How to complete this task: Type out every line below exactly as it reads.
Given entries section start
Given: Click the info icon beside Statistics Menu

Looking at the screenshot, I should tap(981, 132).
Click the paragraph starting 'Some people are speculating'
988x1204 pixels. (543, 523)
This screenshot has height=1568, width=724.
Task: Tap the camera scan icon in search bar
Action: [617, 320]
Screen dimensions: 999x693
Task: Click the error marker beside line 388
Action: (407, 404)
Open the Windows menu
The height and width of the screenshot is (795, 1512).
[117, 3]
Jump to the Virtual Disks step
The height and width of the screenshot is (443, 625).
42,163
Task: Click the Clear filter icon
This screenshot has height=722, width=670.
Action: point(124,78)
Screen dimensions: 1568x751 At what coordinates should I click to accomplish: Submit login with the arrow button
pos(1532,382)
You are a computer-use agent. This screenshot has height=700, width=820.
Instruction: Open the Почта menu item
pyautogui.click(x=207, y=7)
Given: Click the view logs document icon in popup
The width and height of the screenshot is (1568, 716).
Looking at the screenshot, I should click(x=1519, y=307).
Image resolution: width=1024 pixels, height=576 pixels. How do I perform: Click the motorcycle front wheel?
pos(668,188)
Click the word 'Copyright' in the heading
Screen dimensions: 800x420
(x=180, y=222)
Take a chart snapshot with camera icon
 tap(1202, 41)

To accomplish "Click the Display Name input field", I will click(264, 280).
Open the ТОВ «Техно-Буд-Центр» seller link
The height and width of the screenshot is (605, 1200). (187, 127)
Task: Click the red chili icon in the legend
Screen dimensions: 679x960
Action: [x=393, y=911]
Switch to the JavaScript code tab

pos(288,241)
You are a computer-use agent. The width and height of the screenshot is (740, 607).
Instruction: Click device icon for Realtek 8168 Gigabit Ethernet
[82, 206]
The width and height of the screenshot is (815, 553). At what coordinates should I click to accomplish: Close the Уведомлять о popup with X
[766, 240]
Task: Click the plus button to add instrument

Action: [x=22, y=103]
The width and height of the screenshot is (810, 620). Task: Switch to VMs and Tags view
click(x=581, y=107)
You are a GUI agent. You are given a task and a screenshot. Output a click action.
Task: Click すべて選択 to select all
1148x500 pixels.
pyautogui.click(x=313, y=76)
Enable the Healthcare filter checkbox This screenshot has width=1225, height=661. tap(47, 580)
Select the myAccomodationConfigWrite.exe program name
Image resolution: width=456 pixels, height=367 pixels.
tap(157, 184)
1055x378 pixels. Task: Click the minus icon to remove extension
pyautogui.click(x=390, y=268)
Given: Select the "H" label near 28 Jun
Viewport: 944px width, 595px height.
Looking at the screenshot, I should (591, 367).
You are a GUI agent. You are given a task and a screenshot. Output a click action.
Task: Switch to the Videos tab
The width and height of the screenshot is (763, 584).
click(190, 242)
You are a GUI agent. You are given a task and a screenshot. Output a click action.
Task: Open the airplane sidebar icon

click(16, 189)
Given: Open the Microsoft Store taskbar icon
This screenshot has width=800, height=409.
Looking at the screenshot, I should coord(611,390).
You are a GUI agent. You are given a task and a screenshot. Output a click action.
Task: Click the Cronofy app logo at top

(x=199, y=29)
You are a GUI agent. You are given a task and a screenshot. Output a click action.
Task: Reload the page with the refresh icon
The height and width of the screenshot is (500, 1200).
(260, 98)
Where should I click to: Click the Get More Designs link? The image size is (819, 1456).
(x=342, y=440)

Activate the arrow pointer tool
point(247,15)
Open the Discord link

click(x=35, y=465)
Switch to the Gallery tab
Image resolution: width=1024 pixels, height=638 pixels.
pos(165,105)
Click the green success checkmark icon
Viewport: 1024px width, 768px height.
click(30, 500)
Given entries section end
Answer to this problem:
Given: Click the info icon beside Statistics Menu

Looking at the screenshot, I should tap(981, 132).
Click the paragraph starting 'Some people are speculating'
988x1204 pixels. (543, 523)
This screenshot has height=1568, width=724.
Task: Tap the camera scan icon in search bar
Action: [617, 320]
Screen dimensions: 999x693
Task: Click the error marker beside line 388
Action: (407, 404)
Open the Windows menu
The height and width of the screenshot is (795, 1512).
[117, 3]
Jump to the Virtual Disks step
The height and width of the screenshot is (443, 625).
42,163
Task: Click the Clear filter icon
This screenshot has height=722, width=670.
Action: point(124,78)
Screen dimensions: 1568x751 At what coordinates should I click to accomplish: Submit login with the arrow button
pos(1532,382)
You are a computer-use agent. This screenshot has height=700, width=820.
Instruction: Open the Почта menu item
pyautogui.click(x=207, y=7)
Given: Click the view logs document icon in popup
The width and height of the screenshot is (1568, 716).
Looking at the screenshot, I should click(x=1519, y=307).
Image resolution: width=1024 pixels, height=576 pixels. How do I perform: Click the motorcycle front wheel?
pos(668,188)
Click the word 'Copyright' in the heading
Screen dimensions: 800x420
(x=180, y=222)
Take a chart snapshot with camera icon
 tap(1202, 41)

To accomplish "Click the Display Name input field", I will click(264, 280).
Open the ТОВ «Техно-Буд-Центр» seller link
The height and width of the screenshot is (605, 1200). (187, 127)
Task: Click the red chili icon in the legend
Screen dimensions: 679x960
Action: [x=393, y=911]
Switch to the JavaScript code tab

pos(288,241)
You are a computer-use agent. The width and height of the screenshot is (740, 607).
Instruction: Click device icon for Realtek 8168 Gigabit Ethernet
[82, 206]
The width and height of the screenshot is (815, 553). At what coordinates should I click to accomplish: Close the Уведомлять о popup with X
[766, 240]
Task: Click the plus button to add instrument

Action: [x=22, y=103]
The width and height of the screenshot is (810, 620). Task: Switch to VMs and Tags view
click(x=581, y=107)
You are a GUI agent. You are given a task and a screenshot. Output a click action.
Task: Click すべて選択 to select all
1148x500 pixels.
pyautogui.click(x=313, y=76)
Enable the Healthcare filter checkbox This screenshot has width=1225, height=661. tap(47, 580)
Select the myAccomodationConfigWrite.exe program name
Image resolution: width=456 pixels, height=367 pixels.
tap(157, 184)
1055x378 pixels. Task: Click the minus icon to remove extension
pyautogui.click(x=390, y=268)
Given: Select the "H" label near 28 Jun
Viewport: 944px width, 595px height.
Looking at the screenshot, I should (591, 367).
You are a GUI agent. You are given a task and a screenshot. Output a click action.
Task: Switch to the Videos tab
The width and height of the screenshot is (763, 584).
click(190, 242)
You are a GUI agent. You are given a task and a screenshot. Output a click action.
Task: Open the airplane sidebar icon

click(16, 189)
Given: Open the Microsoft Store taskbar icon
This screenshot has width=800, height=409.
Looking at the screenshot, I should coord(611,390).
You are a GUI agent. You are given a task and a screenshot. Output a click action.
Task: Click the Cronofy app logo at top

(x=199, y=29)
You are a GUI agent. You are given a task and a screenshot. Output a click action.
Task: Reload the page with the refresh icon
The height and width of the screenshot is (500, 1200).
(260, 98)
Where should I click to: Click the Get More Designs link? The image size is (819, 1456).
(x=342, y=440)

Activate the arrow pointer tool
point(247,15)
Open the Discord link

click(x=35, y=465)
Switch to the Gallery tab
Image resolution: width=1024 pixels, height=638 pixels.
pos(165,105)
Click the green success checkmark icon
Viewport: 1024px width, 768px height.
click(30, 500)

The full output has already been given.